= Reading text =
The Upper Cut: A Sidecar With a Bitter Streak
Somebody looked at the Sidecar, that polite Cognac handshake of a drink, and decided it needed a temper. Enter a quarter ounce of Fernet-Branca, the bitter Italian medicine that menthol-slaps the back of your throat and somehow makes everything taste more alive. The result is the Upper Cut, a brandy sour that hits clean and lingers dark. It is the kind of drink that makes you sit up a little straighter.
Garnish: Lemon peel
You shake this one, hard, over good ice. There is citrus and a sugar component fighting for the soul of the glass, and shaking is the only way to marry juice, liqueur, and spirit into something with texture instead of a layered mess. Build it cold: Cognac for body, Cointreau for orange-skinned sweetness, fresh lemon for the spine. The Fernet goes in last and small. A quarter ounce is not a typo. That tiny pour is the whole gambit, a bitter undercurrent that runs beneath the brightness without ever taking over. Too heavy a hand and you've made a medicine cabinet. Strain into a chilled coupe, no ice, so nothing dilutes the edge you just built. Lemon peel over the top, expressed for the oil, because the nose should promise what the sip delivers. Use juice you squeezed today. Yesterday's lemon is a tell, and people taste it whether they can name it or not.

= Material supplied =
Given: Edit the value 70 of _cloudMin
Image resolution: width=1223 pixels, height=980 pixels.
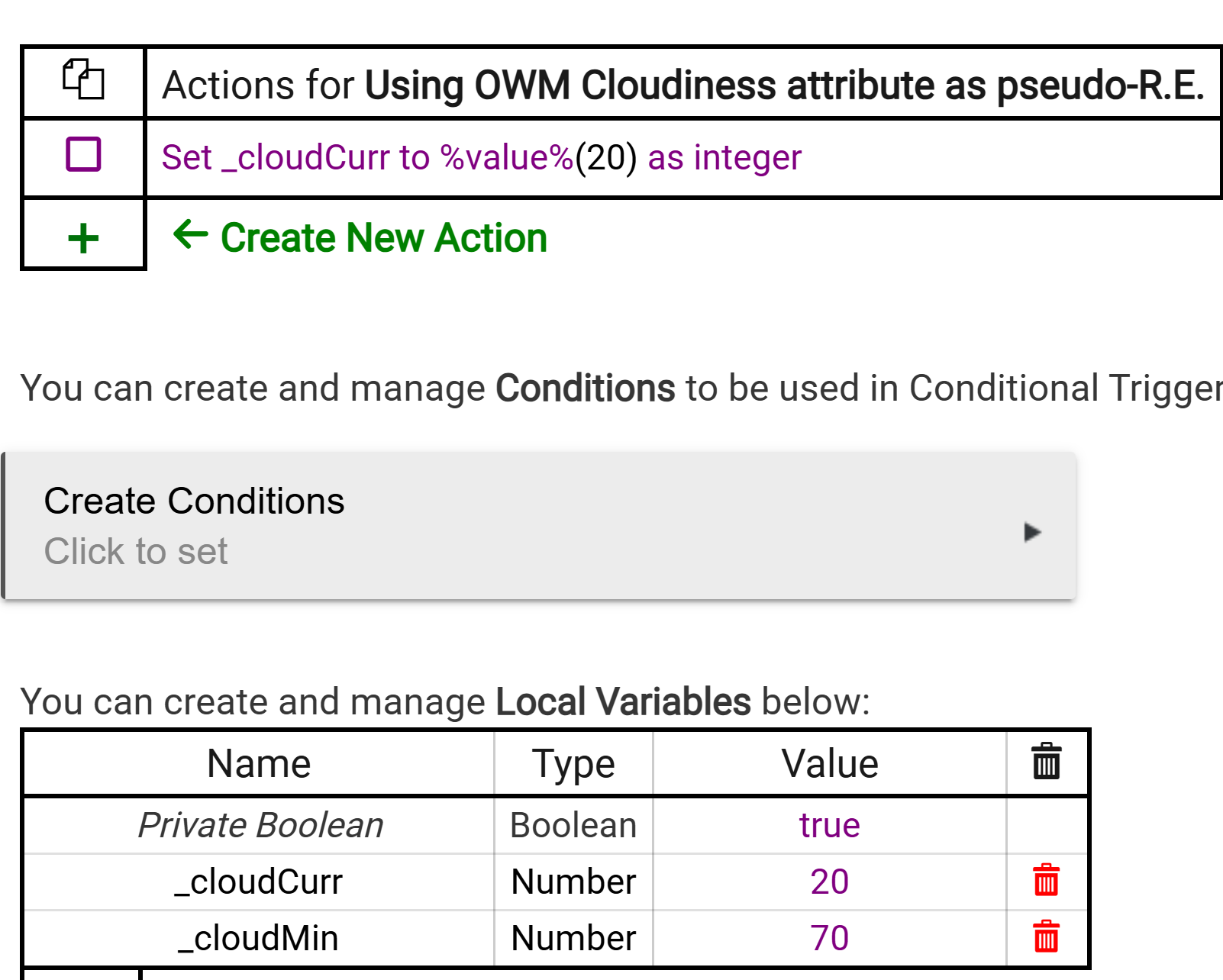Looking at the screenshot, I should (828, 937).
...
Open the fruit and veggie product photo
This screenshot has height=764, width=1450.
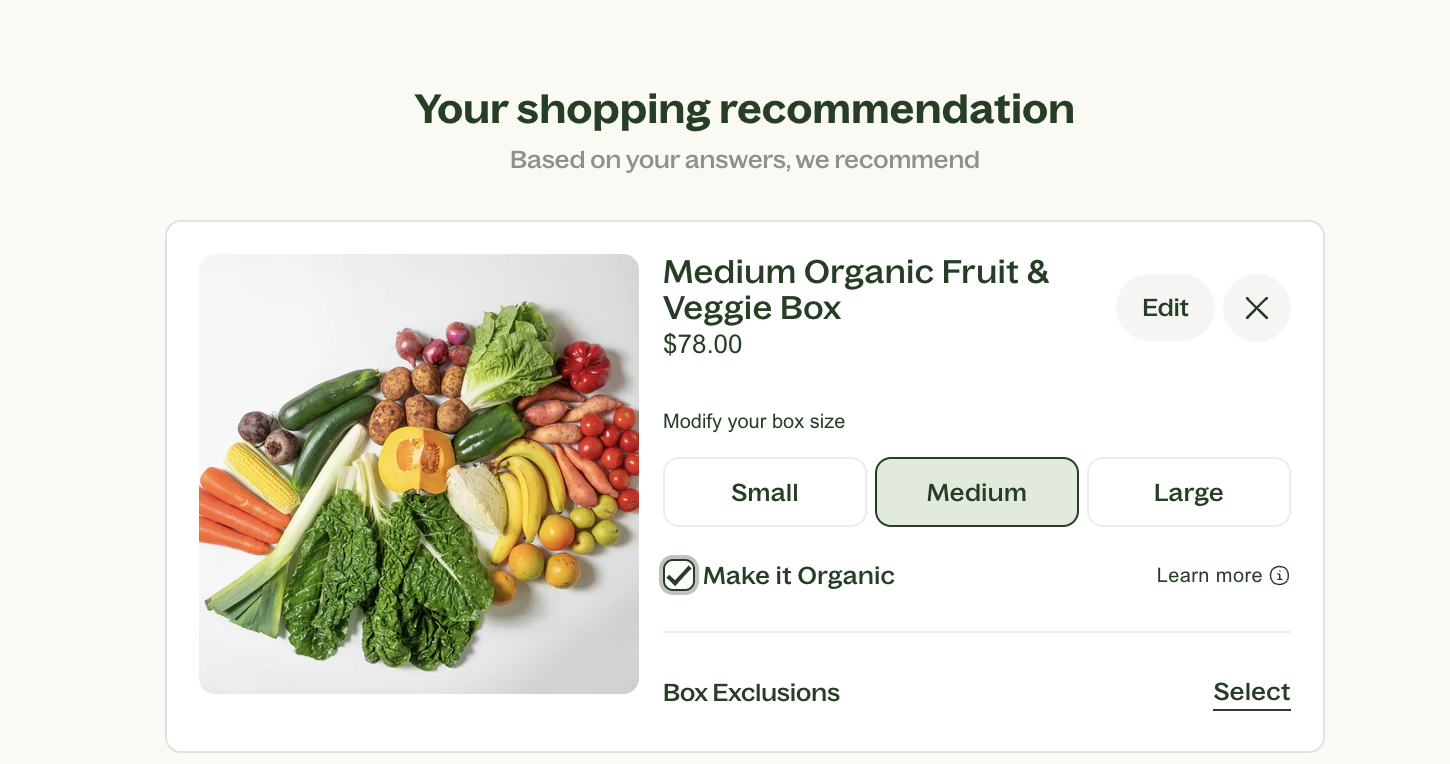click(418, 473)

= Tasks to carry out =
1. Answer these questions using the Upper Cut passage.
(a) How much Fernet-Branca goes into the drink?
(b) What glass is the drink strained into?
(c) What is the garnish?
2. Extend the Upper Cut passage with one more paragraph that picks up after its last sentence.
The records are unrelated to the Upper Cut passage.

= Task-by-task outputs =
1.
(a) A quarter ounce.
(b) A chilled coupe, with no ice.
(c) Lemon peel, expressed over the top for its oil.

2.
The Upper Cut is a Sidecar, full stop, and the Sidecar is the textbook daisy: a complete sour built on a base spirit, with a structural liqueur standing in for the sugar. Here that liqueur is Cointreau, doing the heavy lifting that simple syrup does in a plain sour. Notice the math. The Cointreau sits at three-quarters of an ounce, equal to the lemon and well under the Cognac base. That balance is the family signature, the liqueur sweetening and flavoring at once while never outmuscling the spirit that names the drink. Strip the Fernet away and you have a Sidecar. Swap brandy for tequila and you drift toward a Cadillac Margarita. Reach for cherry and orange instead and you're in Brandy Crusta territory. Add rum and you get Between the Sheets. They are all cousins in the same daisy bloodline, sour plus structural liqueur, and the Upper Cut just happens to be the one carrying a knife.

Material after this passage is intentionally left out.